▶ **EXTRACT**:
ANPD, The Brazilian Data Protection Authority, publishes Rules to Calculate and Enforce Administrative Sanctions under LGPD
The Regulation was considered the last hindrance for ANPD to effectively impose administrative penalties under LGPD
On February 27, 2023, the Brazilian Data Protection Authority (“ANPD“) published Resolution CP/ANPD no. 4/2023, which approved the Rules to Calculate and Enforce Administrative Penalties (“Regulation“). This provision establishes criteria and parameters to apply administrative sanctions under article 52 of Brazil’s General Personal Data Protection Law (“LGPD“). It also defines calculation methods for how hefty the fines will be.
The Regulation ensures legal certainty and predictability to proceedings with ANPD by establishing a sanction fit to the seriousness of the offender’s behavior. Also, the Regulation amends Resolution CD/ANPD no. 1, issued on October 28, 2021, which approved the Inspection Process Regulation and the Administrative Sanctioning Process already in force.

▶ **EXERCISE TASKS**:
(1) In the article on ANPD's sanctions regulation, on what date did ANPD publish Resolution CP/ANPD no. 4/2023?
(2) Render into Spanish the following sentence from the article on ANPD's sanctions regulation: "It also defines calculation methods for how hefty the fines will be."
(3) Continue the article on ANPD's sanctions regulation, beginning right after its final sentence.

▶ **EXTRACTED INFORMATION**:
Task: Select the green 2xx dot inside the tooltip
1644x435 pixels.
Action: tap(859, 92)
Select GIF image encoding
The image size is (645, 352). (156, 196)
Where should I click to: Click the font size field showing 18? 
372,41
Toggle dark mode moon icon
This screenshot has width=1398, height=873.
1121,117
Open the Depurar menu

▶ **WRITTEN ANSWERS**:
(1) February 27, 2023.

(2) También define métodos de cálculo para determinar la cuantía de las multas.

(3)
The Regulation’s publication had been long awaited because it was the last regulatory obstacle for ANPD to effectively impose administrative sanctions if an offender fails to comply with LGPD. The Regulation now underscores ANPD’s enforcement and containment action, so the body should soon apply its first sanctions.
Therefore, companies and organizations still failing to comply with LGPD should strive to do so as soon as possible. They should also revise and update their data protection governance programs to ensure they are up-to-date with ANPD’s latest rules and guidelines. In fact, having sound data protection policies and governance framework may be an objective criterion to ease the penalty if an organization receives an administrative sanction from ANPD.
Here are some considerations on the Resolution and its main points.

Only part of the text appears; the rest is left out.